Sydney shook her head and interrupted Vaughn. “No, listen. It was my mother. In my dream. Not my father. My father was real. My mother... She was... Maybe the figure was a ghost?” Sydney rubbed her fingers up and down the warm skin of Vaughn’s back. “A comforting ghost? Maybe I was dreaming about that time I broke my leg while hiking and my mother was with me because she was closer to me? Or maybe I was dreaming about my mother because she was dead for so long and now she’s as good as dead to me?”

“Maybe,” Vaughn agreed gently.

“But Mom, I mean Derevko---”

“Sydney, your mind was in shock and it floated back to a time when you were hurt, but safe. The time you broke your leg hiking and your mother was right behind you and your father carried you out. You went to a safe place. Which is not Irina Derevko.” Did he have to point this out? Vaughn hid his distaste. He didn’t really want to talk about Irina Derevko. Again. Sydney wanted to talk about it, but what was the point, really? Especially since Irina Derevko appeared to be out of their lives except as a criminal to chase and really that made their lives so much easier. If she had proven true -- he shuddered at the thought of what that might have meant to him, to them. “What?” he asked, feeling a sudden tension in Sydney’s muscles and began kneading, gently, the muscles in her back, trying to ease her nerves.

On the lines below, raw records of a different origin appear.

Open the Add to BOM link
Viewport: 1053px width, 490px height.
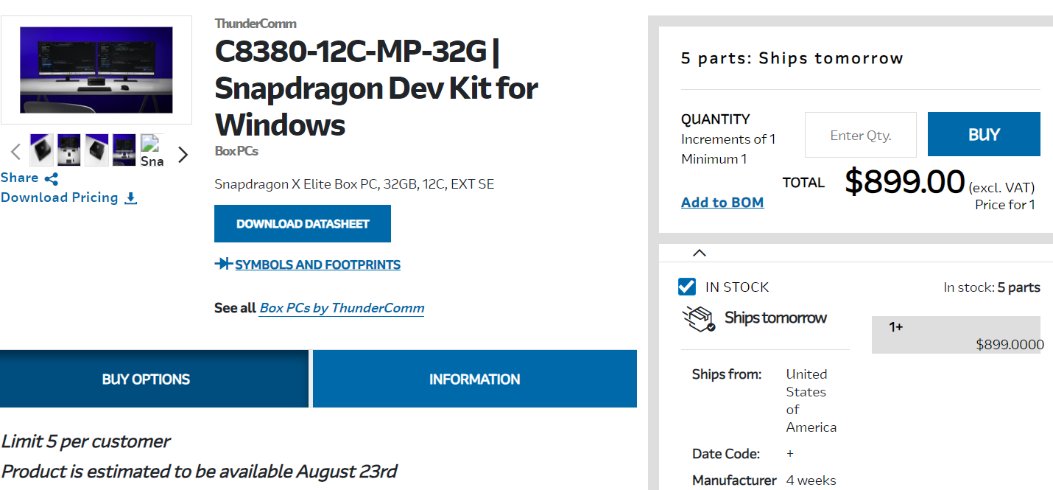pyautogui.click(x=722, y=202)
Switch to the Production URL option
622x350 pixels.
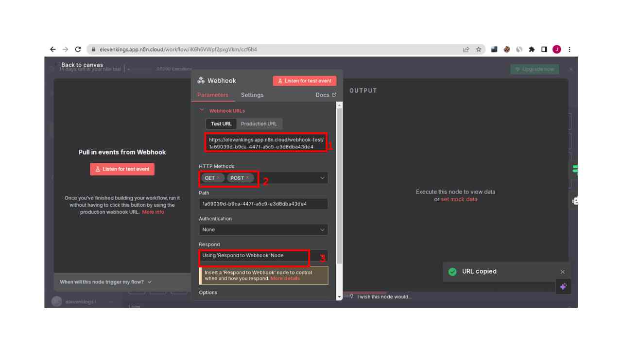click(x=259, y=123)
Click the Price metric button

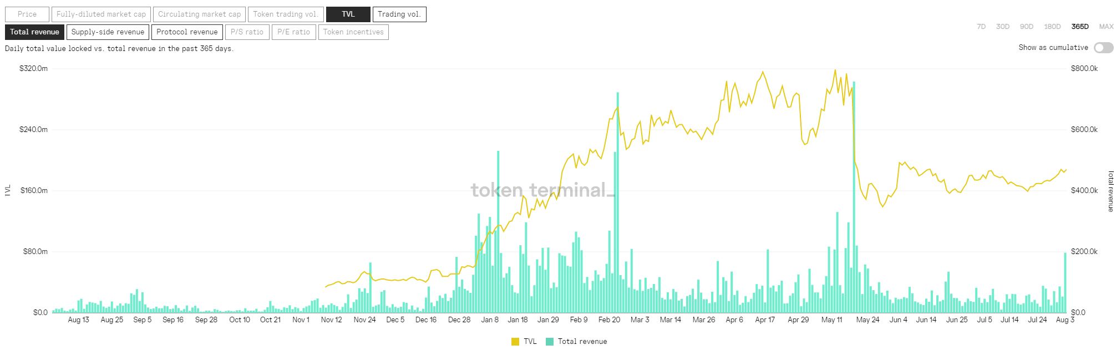tap(27, 14)

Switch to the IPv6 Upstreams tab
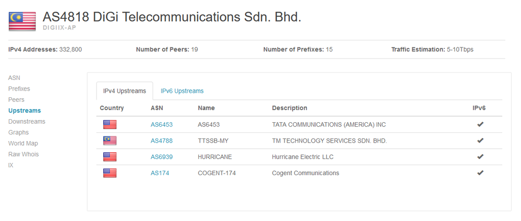click(x=182, y=91)
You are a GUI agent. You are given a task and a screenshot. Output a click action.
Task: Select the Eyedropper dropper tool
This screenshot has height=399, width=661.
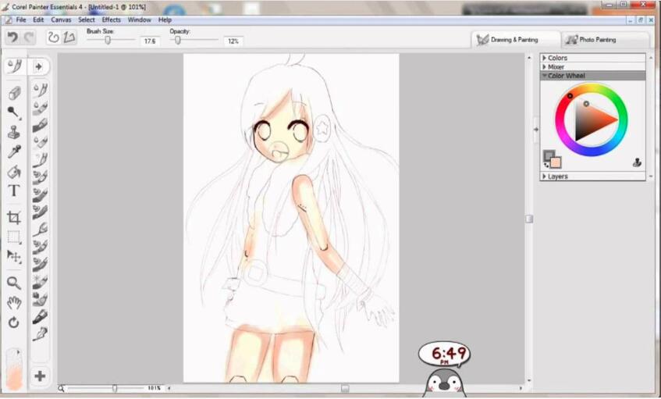(14, 151)
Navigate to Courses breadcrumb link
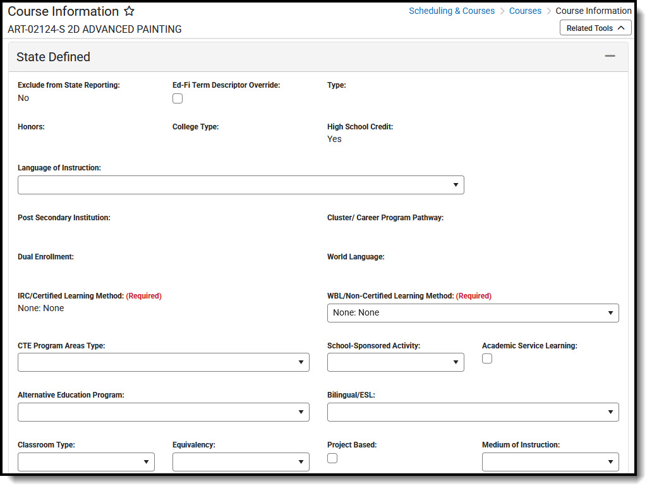This screenshot has width=652, height=491. pyautogui.click(x=525, y=11)
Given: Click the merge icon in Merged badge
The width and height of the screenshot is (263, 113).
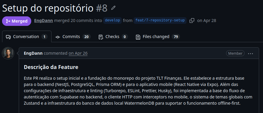Looking at the screenshot, I should [x=8, y=21].
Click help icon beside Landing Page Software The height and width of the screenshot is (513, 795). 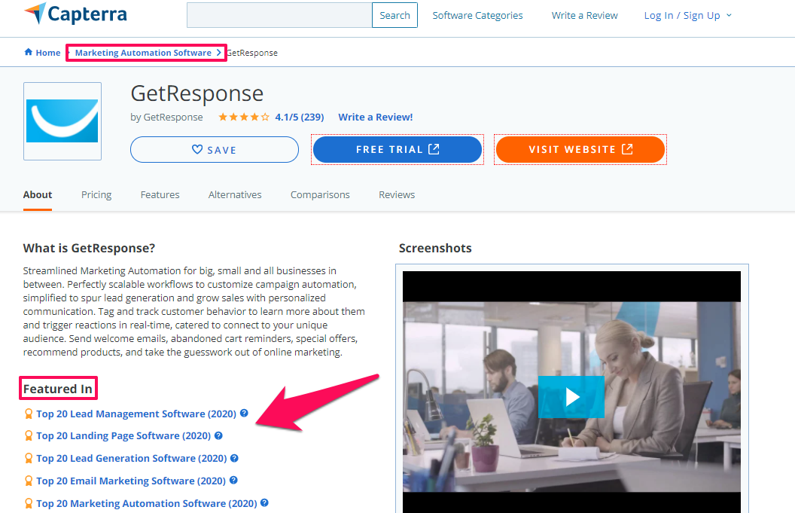click(x=218, y=435)
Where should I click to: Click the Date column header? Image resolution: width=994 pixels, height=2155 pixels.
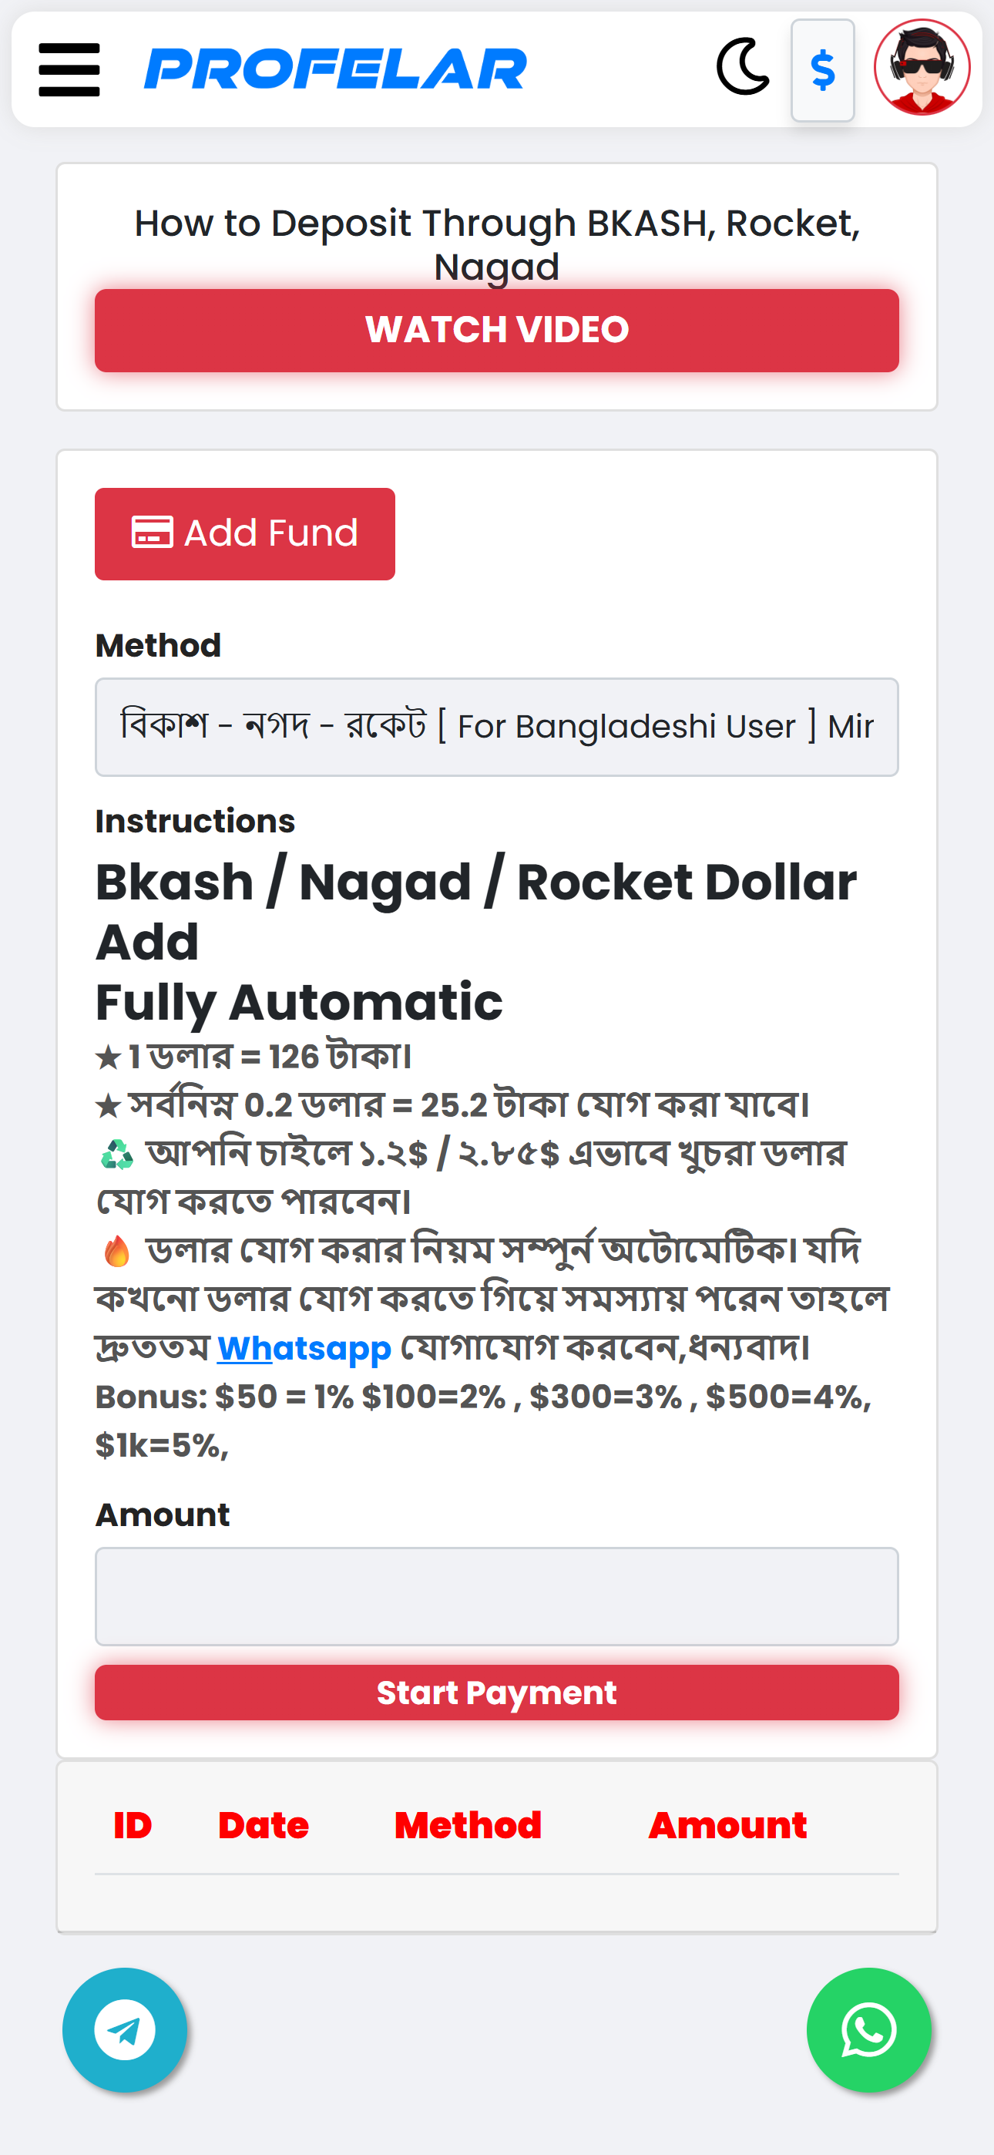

“How did Will and I end up covered with blankets before the EMTs and my father got there? Who called 911, anyway? And who broke the glass on the back door, making it look like a B and E? Who set up---”

Vaughn’s hands stopped their movement. They both sat up slowly and looked at each other. “Oh my god,” they said in unison and reached for their cell phones, all thoughts of sleep forgotten.